Records shown —
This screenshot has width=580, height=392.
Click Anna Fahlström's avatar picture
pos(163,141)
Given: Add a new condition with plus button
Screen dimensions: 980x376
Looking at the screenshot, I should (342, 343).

About this exercise —
Please repeat the material above word for word.

Solution —
This screenshot has width=580, height=392.
Click Anna Fahlström's avatar picture
pos(163,141)
Given: Add a new condition with plus button
Screen dimensions: 980x376
Looking at the screenshot, I should (342, 343).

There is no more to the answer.